Given exercise:
Reproduce the listing below verbatim, line for line, with no changes to characters, spacing, or order.

Information provided:
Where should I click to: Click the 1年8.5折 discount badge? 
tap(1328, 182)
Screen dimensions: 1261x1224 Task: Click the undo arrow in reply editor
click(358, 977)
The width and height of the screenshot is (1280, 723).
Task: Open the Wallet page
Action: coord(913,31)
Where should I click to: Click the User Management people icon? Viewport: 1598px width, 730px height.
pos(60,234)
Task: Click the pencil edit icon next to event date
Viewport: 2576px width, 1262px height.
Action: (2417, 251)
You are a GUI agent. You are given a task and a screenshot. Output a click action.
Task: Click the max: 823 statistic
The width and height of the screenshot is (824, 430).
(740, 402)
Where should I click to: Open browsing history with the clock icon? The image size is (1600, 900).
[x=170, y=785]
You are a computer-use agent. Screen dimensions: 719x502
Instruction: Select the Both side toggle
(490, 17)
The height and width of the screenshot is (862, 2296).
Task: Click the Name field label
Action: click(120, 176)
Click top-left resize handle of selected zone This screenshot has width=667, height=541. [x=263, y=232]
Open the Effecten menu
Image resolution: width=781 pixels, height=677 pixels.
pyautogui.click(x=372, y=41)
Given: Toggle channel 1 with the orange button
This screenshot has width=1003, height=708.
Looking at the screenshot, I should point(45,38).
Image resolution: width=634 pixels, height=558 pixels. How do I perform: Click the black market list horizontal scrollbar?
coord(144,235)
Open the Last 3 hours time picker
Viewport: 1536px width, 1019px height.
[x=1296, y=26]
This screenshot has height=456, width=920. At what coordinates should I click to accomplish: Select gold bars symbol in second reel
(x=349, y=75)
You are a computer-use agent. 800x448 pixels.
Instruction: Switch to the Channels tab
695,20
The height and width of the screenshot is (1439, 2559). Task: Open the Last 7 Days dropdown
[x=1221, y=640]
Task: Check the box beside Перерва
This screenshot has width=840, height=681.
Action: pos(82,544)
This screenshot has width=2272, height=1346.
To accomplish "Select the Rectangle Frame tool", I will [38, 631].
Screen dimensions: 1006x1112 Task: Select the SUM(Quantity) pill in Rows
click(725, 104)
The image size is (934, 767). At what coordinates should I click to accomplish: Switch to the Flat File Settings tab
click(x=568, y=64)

Written answer:
Where should I click to: Click the 1年8.5折 discount badge? 
tap(1328, 182)
Screen dimensions: 1261x1224 Task: Click the undo arrow in reply editor
click(358, 977)
The width and height of the screenshot is (1280, 723).
Task: Open the Wallet page
Action: coord(913,31)
Where should I click to: Click the User Management people icon? Viewport: 1598px width, 730px height.
pos(60,234)
Task: Click the pencil edit icon next to event date
Viewport: 2576px width, 1262px height.
Action: (2417, 251)
You are a GUI agent. You are given a task and a screenshot. Output a click action.
Task: Click the max: 823 statistic
The width and height of the screenshot is (824, 430).
(740, 402)
Where should I click to: Open browsing history with the clock icon? The image size is (1600, 900).
[x=170, y=785]
You are a computer-use agent. Screen dimensions: 719x502
Instruction: Select the Both side toggle
(490, 17)
The height and width of the screenshot is (862, 2296).
Task: Click the Name field label
Action: click(120, 176)
Click top-left resize handle of selected zone This screenshot has width=667, height=541. [x=263, y=232]
Open the Effecten menu
Image resolution: width=781 pixels, height=677 pixels.
pyautogui.click(x=372, y=41)
Given: Toggle channel 1 with the orange button
This screenshot has width=1003, height=708.
Looking at the screenshot, I should point(45,38).
Image resolution: width=634 pixels, height=558 pixels. How do I perform: Click the black market list horizontal scrollbar?
coord(144,235)
Open the Last 3 hours time picker
Viewport: 1536px width, 1019px height.
[x=1296, y=26]
This screenshot has height=456, width=920. At what coordinates should I click to accomplish: Select gold bars symbol in second reel
(x=349, y=75)
You are a computer-use agent. 800x448 pixels.
Instruction: Switch to the Channels tab
695,20
The height and width of the screenshot is (1439, 2559). Task: Open the Last 7 Days dropdown
[x=1221, y=640]
Task: Check the box beside Перерва
This screenshot has width=840, height=681.
Action: pos(82,544)
This screenshot has width=2272, height=1346.
To accomplish "Select the Rectangle Frame tool", I will [38, 631].
Screen dimensions: 1006x1112 Task: Select the SUM(Quantity) pill in Rows
click(725, 104)
The image size is (934, 767). At what coordinates should I click to accomplish: Switch to the Flat File Settings tab
click(x=568, y=64)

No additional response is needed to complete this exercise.